In August of 1839, the Amistad was seized off Long Island, New York. The captured slaves aboard the ship had risen up and killed the captain. They spared the lives of some of the crew on the condition they steered them towards the coast of Africa. The slaves were deceived and found themselves on trial in Connecticut. During the course of the trial it was revealed that the slaves were Africans, Muslim Africans from present day Sierra Leone. They had been given Spanish names and designated as black ladinos[8] in order to circumvent laws and treaties against the international slave trade by Great Britain, Spain and the United States.
Ex-British government administrator Richard Robert Madden testified in the trial. He said, "...I have examined them and observed their language, appearance and manners; and I have no doubt of their having been, very recently, brought from Africa. To one of them I spoke, and repeated a Mohammedan[9] form of prayer, in the Arabic language; the man immediately recognized the language, and repeated the words ‘Allah Akbar’, or ‘God is great’. The man who was beside this Negro, I also addressed in Arabic, saying ‘salaam alaikum’, or peace be on you; he immediately, in the customary oriental salutations, replied, ‘alaikum salaam’, or peace be on you…"[10]
From the amount of evidence that is being unearthed it is clear that not only were Muslims amongst those men and women enslaved in the Americas, but that they were influential in the making of the American nation.
Footnotes:
[1] African Muslims in Antebellum America: Transatlantic Stories and Spiritual Struggles. Allan D. Austin. 1997. New York and London: Routledge.
[2] Servants of Allah: African Muslims Enslaved in the Americas Sylviane A. Diouf New York: New York University Press, 1998
[3] Ibid
[4] African Muslims in Antebellum America: Transatlantic Stories and Spiritual Struggles.
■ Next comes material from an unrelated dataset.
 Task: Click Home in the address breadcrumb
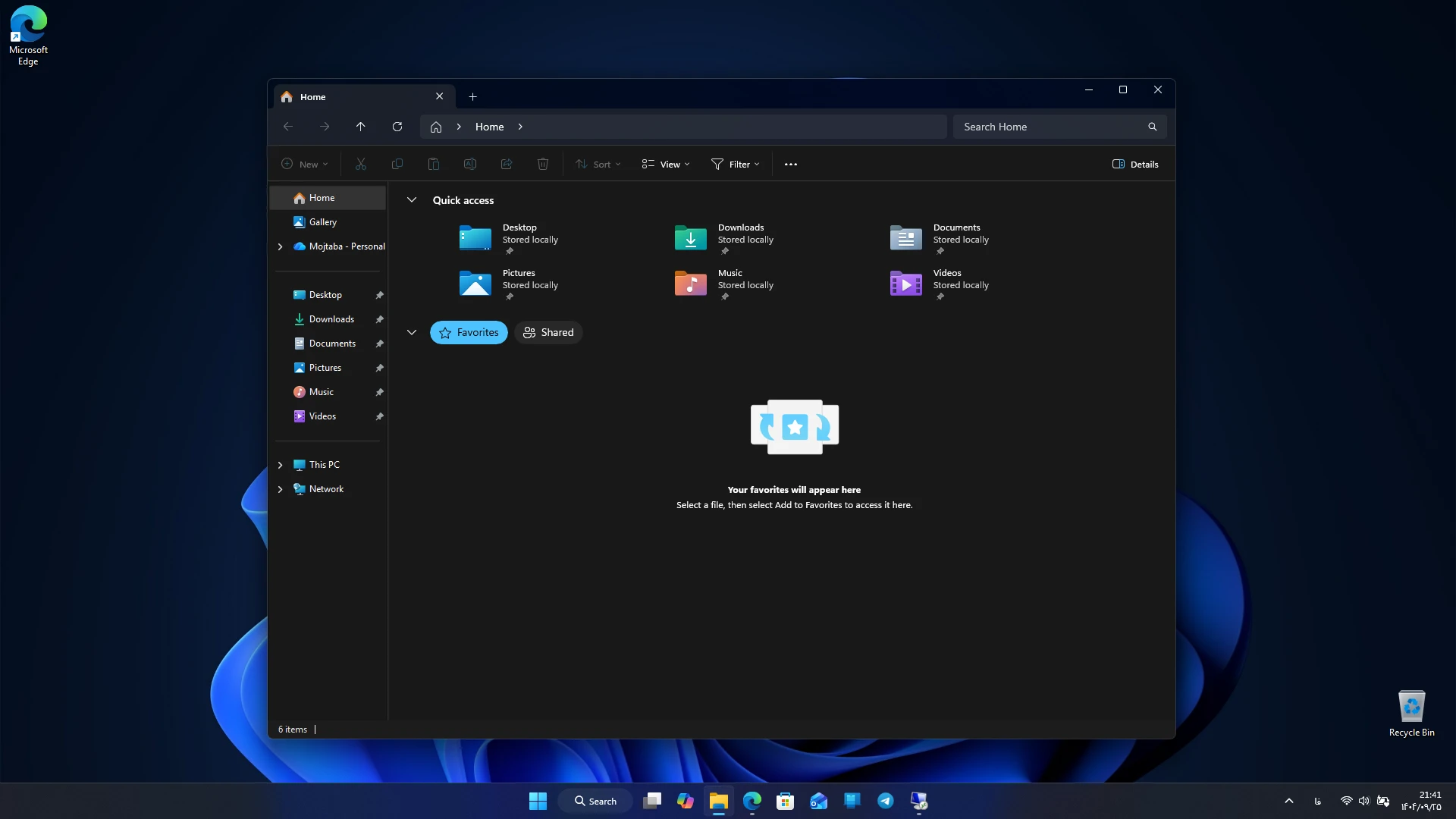(489, 127)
Allan D. Austin. 1997. New York and London: Routledge.
[5] Servants of Allah: African Muslims Enslaved in the Americas Sylviane A. Diouf New York: New York University Press, 1998.
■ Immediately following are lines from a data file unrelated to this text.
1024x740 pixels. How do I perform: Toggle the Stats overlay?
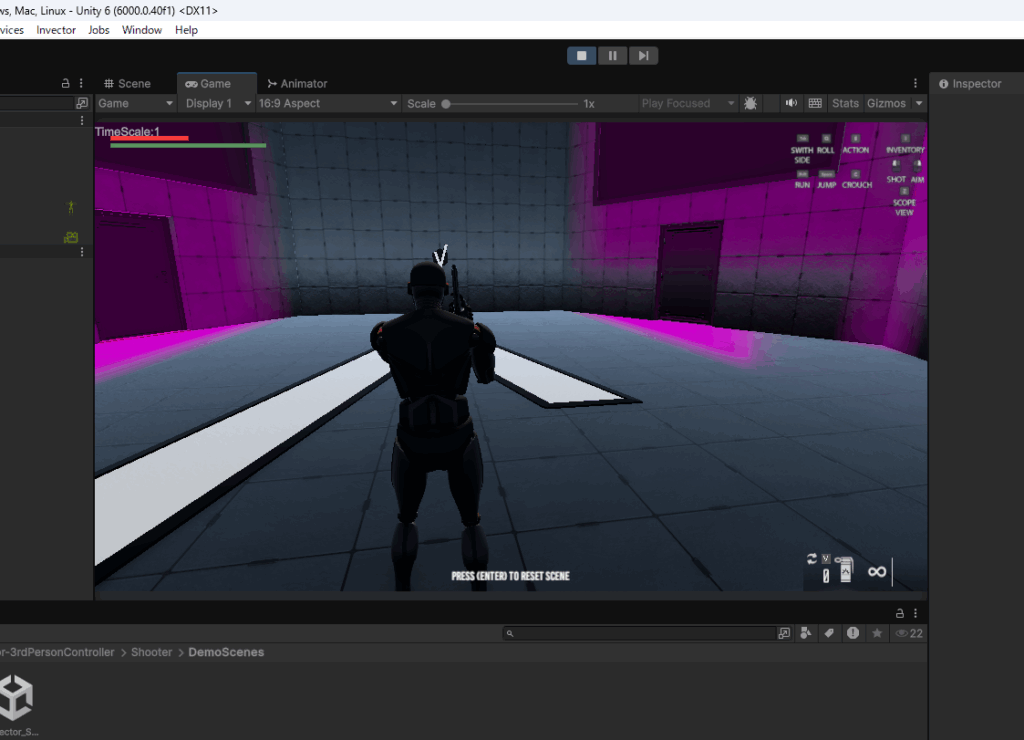845,103
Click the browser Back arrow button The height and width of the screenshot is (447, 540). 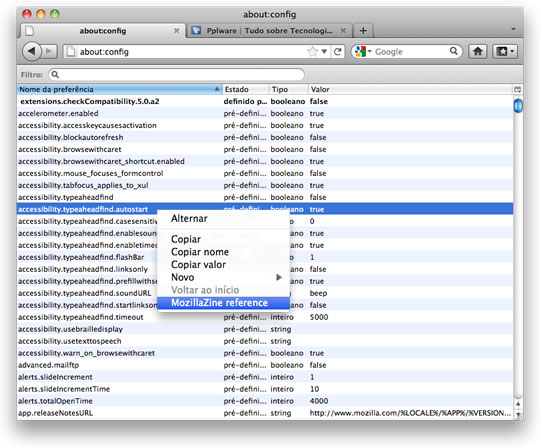(x=32, y=51)
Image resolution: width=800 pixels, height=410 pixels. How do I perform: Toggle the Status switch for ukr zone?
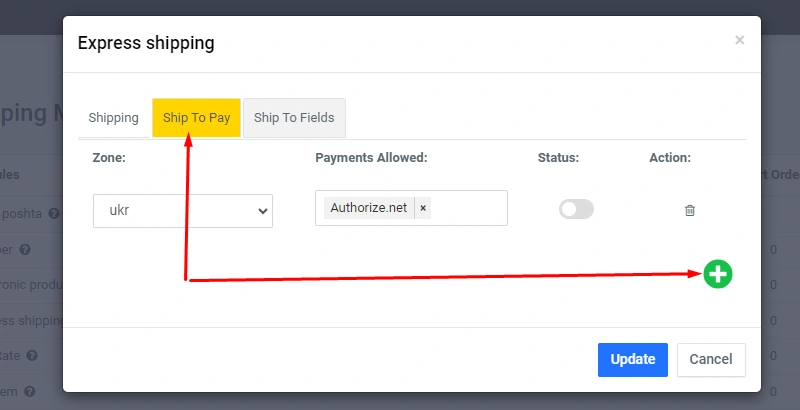click(x=576, y=209)
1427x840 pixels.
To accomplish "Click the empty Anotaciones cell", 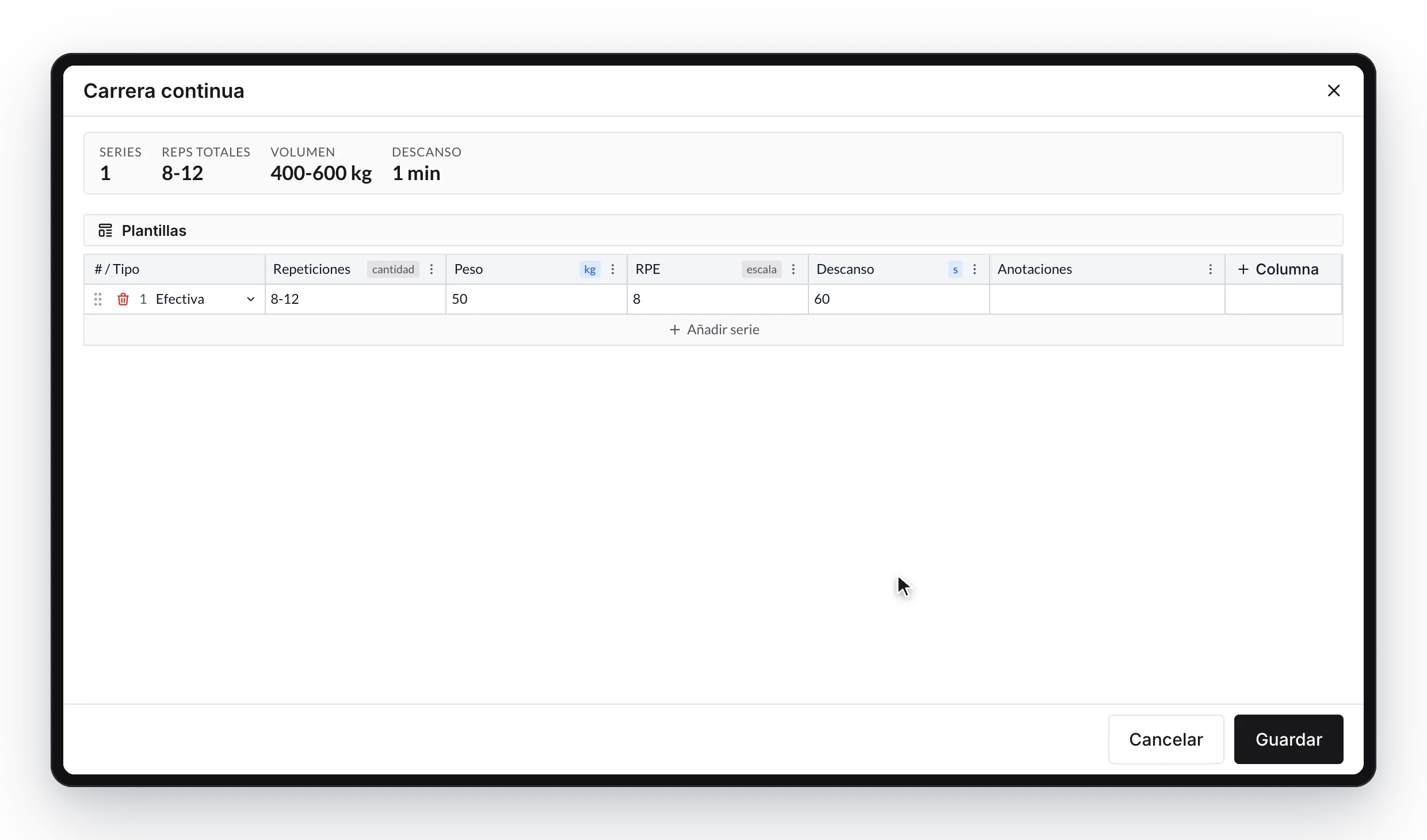I will (x=1107, y=299).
[6] (http://www.pbs.org/thisfarbyfaith/witnesses/cornelia_bailey.html)
[7] Sapelo Island’s Arabic Document: The Bilali Diary in context. B. G. Martin.The Georgia Historical Quarterly
Vol. 78, No. 3 (Fall 1994), pp. 589-601
[8] A word indicating that the slaves had been in Cuba long enough to know the language and customs.
[9] IslamReligion.com: The word Mohammedan was formerly common in usage, but the terms Muslims and Islamic are more common today.